• DATA EXTRACT
== Segment start ==
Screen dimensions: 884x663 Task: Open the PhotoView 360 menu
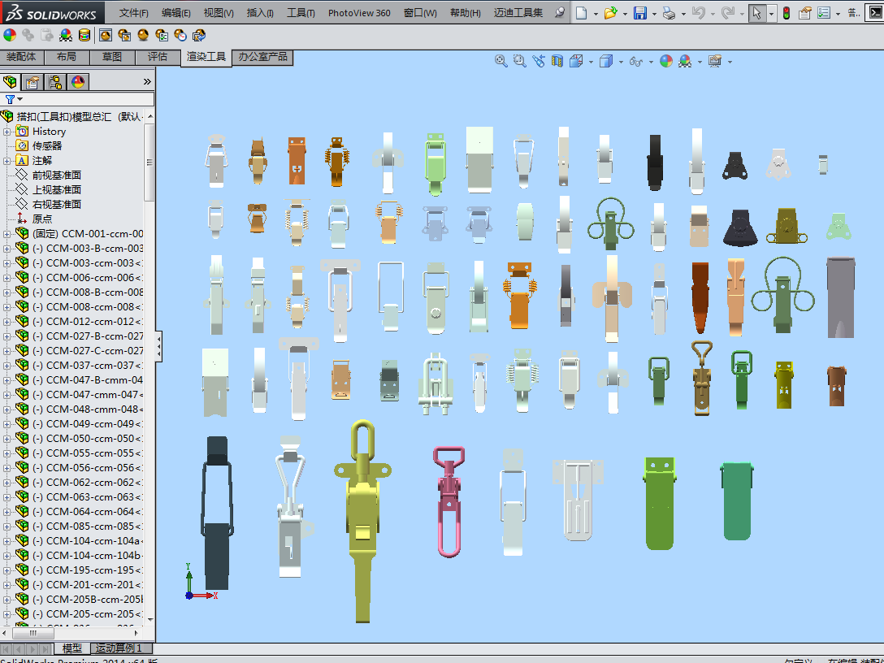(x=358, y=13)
== Segment end ==
== Segment start ==
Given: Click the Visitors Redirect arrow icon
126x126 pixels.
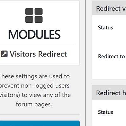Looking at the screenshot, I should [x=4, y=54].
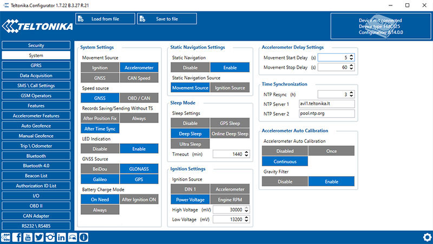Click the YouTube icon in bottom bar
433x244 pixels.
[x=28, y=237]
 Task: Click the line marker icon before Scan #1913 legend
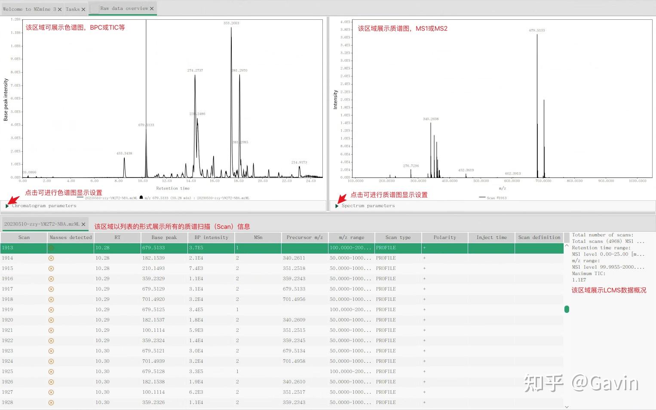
== Segment end ==
• WHAT THE TASK ASKS
Copy word for word the span of the records above that begins at the line with "Given: Click the Visitors Redirect arrow icon" and ends at the line with "Task: Click the", including those two lines but not the pictures.

• WRITTEN RESPONSE
Given: Click the Visitors Redirect arrow icon
126x126 pixels.
Looking at the screenshot, I should [x=4, y=54].
Click the YouTube icon in bottom bar
433x244 pixels.
[x=28, y=237]
 Task: Click the line marker icon before Scan #1913 legend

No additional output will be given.